Without using algebra higher other than “the difference of 2 squares or cubes”, in general the statement holds true for X^Y - X when X is odd and Y is odd. (Apologies for using ^ for "raising to the power"; I haven't figured out formatting yet).
e.g. For X is odd and Y = 3, Substitute N=X+1, and the expression must be divisible by 2N.
Rearranging and taking the difference of squares:
(N-1)^3 - (N-1) = (N-1) [(N-1)^2 - 1] = (N-1) x [(N-2) x N]
Since N is even (and X is odd) then (N-2) is also even (and so divisible by 2), so the product [(N-2) x N]) is divisible by 2N.
QED.
For Y = 5, we get
(N-1)^5 - (N-1) = N-1 x [(N-1)^4 x [(N-1^2 -1], where [(N-1)^2 - 1)], is the only relevant factor, the same as that above.
Any odd value of Y can be factored this way, where only the factor [(N-2)xN] is relevant:
(N-1)^Y - (N-1) = (N-1) x [N-1]^(Y-1) x [(N-2) x N)]

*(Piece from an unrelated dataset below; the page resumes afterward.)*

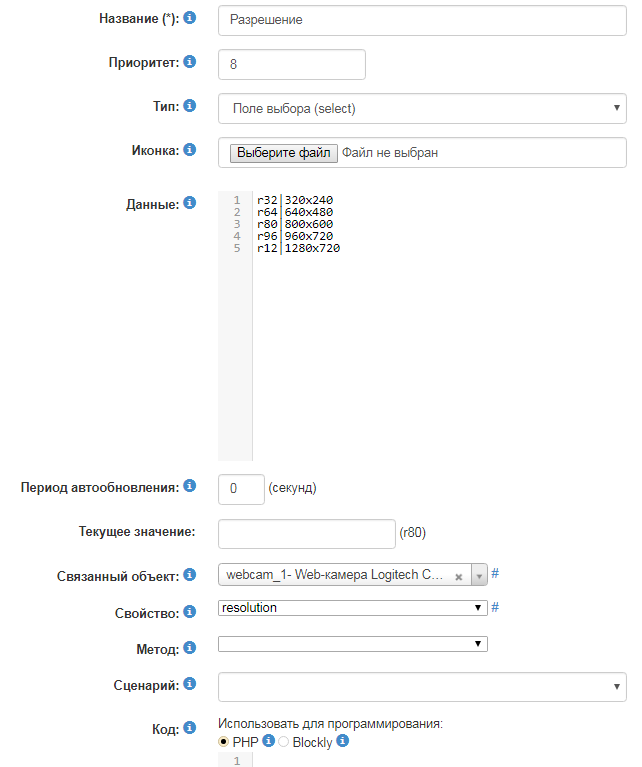Image resolution: width=642 pixels, height=767 pixels.
Task: Open the resolution property dropdown
Action: click(352, 608)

However, whenever Y is even, e.g. 4, we have to take the difference of 2 cubes
(N-1)^4 - (N-1) = (N-1) x [(N-1)^3 - 1] = (N-1) x [(N-1)^2 - (N-1) + 1)] =
(N-1) x [(N-1)^2 - N)] which is not In general divisible by 2N (Seems obvious but I realize I have not provided a formal proof here)
You're close to proving a famous classical theorem. Keep working at it!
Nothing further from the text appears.